* Task objective
Copy exactly, and only, the lines from the one containing "This screenshot has height=1018, width=2088." through the last line of the records below.

Listed entries section start

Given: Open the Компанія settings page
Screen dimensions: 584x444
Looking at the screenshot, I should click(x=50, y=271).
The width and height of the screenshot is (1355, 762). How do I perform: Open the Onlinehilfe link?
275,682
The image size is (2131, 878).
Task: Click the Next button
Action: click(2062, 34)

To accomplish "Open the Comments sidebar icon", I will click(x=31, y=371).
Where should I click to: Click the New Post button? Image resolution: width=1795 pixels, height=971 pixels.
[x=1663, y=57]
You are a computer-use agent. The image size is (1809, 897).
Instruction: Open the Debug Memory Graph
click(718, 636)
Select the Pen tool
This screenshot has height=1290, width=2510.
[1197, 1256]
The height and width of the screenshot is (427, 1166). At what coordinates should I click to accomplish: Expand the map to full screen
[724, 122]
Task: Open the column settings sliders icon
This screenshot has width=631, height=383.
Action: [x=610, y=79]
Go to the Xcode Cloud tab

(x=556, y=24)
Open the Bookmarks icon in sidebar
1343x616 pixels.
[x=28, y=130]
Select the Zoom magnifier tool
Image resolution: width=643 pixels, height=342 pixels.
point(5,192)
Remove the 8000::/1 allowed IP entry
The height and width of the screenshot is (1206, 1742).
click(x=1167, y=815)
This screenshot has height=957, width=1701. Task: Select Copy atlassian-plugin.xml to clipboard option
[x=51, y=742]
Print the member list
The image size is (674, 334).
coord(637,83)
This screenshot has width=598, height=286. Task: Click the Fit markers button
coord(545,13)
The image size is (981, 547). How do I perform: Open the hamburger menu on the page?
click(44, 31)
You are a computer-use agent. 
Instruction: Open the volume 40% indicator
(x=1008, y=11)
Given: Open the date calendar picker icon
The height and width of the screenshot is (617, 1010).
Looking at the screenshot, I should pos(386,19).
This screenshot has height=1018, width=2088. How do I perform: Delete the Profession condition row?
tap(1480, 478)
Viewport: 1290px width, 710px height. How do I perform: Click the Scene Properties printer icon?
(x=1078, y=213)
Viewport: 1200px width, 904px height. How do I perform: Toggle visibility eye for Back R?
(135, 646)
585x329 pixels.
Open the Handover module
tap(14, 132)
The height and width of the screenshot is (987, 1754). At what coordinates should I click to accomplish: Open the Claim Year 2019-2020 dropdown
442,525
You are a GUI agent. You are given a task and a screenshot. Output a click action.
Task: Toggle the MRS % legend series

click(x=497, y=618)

Listed entries section end

* Answer space
This screenshot has height=1018, width=2088. How do I perform: Delete the Profession condition row?
tap(1480, 478)
Viewport: 1290px width, 710px height. How do I perform: Click the Scene Properties printer icon?
(x=1078, y=213)
Viewport: 1200px width, 904px height. How do I perform: Toggle visibility eye for Back R?
(135, 646)
585x329 pixels.
Open the Handover module
tap(14, 132)
The height and width of the screenshot is (987, 1754). At what coordinates should I click to accomplish: Open the Claim Year 2019-2020 dropdown
442,525
You are a GUI agent. You are given a task and a screenshot. Output a click action.
Task: Toggle the MRS % legend series

click(x=497, y=618)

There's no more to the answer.